Pero en la tauromaquia, como en la vida misma, hasta el rabo todo es toro. Diego recibió al eral en el tercio con airosas verónicas -maneja bien el percal, maestros tiene- y remató con una ajustadísima larga cambiada de rodillas. Breve quite de un Llobregat afligido y réplica de Bastos por chicuelinas que abrochó con una de sus peculiares medias de manos altas y casi vueltas. Brindis televisivo a sus paisanos de Constantina. Faena de izquierdas -la mano de los cortijos como decían antaño- sin bajar tampoco la guardia ni la calidad con la diestra. Trasteo rotundo y firme, siempre in crescendo y hasta con impulso juvenil en algún desplante poco ortodoxo. Las tandas se fueron sucediendo con naturalidad, como si el chaval, de solo 16 años y corto bagaje con el chispeante, llevase ya mucho tiempo en esto. Y al final atracón de cercanías junto a las tablas, circulares al derecho, al revés y unos cuantos ayudados por alto de cartel. La plaza en ese momento era ya un manicomio. Estocada entera arriba entrando a matar o morir y certero descabello. Tres pañuelos blancos en el palco más el azul para la vuelta póstuma al buen novillo.
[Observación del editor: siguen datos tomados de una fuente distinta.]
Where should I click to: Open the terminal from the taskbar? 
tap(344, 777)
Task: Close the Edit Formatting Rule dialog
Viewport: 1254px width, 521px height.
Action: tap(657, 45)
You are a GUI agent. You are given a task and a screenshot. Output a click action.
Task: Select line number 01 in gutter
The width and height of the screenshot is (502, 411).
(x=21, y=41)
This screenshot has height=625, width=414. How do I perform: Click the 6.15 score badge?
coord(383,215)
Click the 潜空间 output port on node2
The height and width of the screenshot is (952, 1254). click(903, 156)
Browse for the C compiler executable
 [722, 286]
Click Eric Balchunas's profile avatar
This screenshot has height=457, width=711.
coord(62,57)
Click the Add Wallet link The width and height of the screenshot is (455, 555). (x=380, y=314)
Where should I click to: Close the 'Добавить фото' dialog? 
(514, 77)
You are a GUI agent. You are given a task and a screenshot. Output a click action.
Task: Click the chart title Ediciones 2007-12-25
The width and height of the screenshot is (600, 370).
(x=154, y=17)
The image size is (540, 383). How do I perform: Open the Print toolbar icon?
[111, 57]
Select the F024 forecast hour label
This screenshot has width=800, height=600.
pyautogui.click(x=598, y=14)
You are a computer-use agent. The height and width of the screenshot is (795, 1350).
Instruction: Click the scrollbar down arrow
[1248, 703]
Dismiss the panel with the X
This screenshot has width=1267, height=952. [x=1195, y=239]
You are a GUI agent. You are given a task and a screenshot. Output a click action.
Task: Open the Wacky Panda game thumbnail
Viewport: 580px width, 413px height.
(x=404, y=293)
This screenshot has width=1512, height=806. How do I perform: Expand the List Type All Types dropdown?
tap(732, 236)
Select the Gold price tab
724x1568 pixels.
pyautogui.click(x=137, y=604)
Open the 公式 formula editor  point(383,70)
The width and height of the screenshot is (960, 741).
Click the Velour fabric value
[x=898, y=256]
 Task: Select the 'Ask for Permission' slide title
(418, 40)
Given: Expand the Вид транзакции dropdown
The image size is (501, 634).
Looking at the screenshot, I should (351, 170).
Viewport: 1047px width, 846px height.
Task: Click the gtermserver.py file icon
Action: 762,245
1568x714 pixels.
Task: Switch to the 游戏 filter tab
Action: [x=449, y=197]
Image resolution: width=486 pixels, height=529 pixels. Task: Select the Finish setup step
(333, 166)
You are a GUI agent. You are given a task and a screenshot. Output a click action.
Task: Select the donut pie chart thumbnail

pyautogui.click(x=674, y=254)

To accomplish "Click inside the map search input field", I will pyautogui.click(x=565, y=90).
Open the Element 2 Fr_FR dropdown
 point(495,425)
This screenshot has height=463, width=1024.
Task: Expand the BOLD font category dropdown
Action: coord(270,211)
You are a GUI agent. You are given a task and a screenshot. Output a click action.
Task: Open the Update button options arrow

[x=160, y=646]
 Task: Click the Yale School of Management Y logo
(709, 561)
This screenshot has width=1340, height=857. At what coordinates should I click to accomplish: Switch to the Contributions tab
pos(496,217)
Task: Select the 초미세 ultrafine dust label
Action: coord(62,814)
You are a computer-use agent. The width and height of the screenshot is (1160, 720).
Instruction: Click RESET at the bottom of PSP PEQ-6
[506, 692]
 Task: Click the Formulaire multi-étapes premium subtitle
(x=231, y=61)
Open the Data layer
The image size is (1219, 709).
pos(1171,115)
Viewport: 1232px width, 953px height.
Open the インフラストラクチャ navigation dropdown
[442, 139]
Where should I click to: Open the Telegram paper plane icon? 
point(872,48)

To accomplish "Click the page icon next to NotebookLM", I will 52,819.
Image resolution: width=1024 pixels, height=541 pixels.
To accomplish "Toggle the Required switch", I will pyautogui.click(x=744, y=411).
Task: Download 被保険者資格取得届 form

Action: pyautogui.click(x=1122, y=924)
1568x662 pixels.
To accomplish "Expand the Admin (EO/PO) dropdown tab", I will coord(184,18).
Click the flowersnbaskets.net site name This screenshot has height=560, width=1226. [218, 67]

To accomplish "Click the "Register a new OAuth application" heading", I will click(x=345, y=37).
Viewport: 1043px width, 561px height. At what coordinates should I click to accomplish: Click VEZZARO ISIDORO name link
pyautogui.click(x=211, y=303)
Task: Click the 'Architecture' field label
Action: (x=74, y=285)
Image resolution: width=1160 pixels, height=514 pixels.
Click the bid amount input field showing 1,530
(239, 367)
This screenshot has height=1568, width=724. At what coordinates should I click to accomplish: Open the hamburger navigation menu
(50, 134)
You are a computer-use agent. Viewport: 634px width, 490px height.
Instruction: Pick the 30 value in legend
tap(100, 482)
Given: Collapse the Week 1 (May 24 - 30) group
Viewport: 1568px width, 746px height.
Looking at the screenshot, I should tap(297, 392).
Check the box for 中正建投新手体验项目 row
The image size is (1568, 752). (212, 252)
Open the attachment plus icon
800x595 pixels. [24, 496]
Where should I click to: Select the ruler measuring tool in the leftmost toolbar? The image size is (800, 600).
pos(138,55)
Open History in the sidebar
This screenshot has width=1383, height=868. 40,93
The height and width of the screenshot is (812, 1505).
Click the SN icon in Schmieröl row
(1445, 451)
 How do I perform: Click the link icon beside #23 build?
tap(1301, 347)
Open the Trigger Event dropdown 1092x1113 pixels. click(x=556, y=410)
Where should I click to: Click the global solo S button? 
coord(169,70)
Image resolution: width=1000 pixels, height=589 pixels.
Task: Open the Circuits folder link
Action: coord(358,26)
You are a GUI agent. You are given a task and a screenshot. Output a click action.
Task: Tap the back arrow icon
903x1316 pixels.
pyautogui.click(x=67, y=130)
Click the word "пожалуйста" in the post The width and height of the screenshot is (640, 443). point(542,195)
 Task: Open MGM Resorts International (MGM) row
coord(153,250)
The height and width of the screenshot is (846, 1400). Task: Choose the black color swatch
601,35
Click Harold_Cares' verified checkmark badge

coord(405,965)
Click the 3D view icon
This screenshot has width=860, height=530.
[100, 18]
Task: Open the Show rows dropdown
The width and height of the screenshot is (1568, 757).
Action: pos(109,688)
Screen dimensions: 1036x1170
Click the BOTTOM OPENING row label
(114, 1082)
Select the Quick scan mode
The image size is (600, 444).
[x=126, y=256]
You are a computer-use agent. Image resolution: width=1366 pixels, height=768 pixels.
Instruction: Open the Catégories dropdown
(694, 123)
Arrastrado el eral, las espadas -que durante buena parte de la tarde no habían estado todo lo finas que se esperaban- seguían en todo lo alto, el público continuaba en sus asientos; la tarde declinaba literalmente por los cerros de Úbeda; los trofeos estaban primorosamente preparados y las autoridades formadas en la arena, pero nadie sabía a ciencia cierta quién iba a ser el ganador del certamen. La decisión del jurado se hizo esperar un poco y Emilio Trigo, que oficiaba con acierto como maestro de ceremonias, le dio más emoción aún al asunto hasta que se desveló el misterio y Diego Bastos, de la Escuela Taurina de Sevilla, se hacía con el primer premio… y con un precioso capote de paseo negro bordado en oro.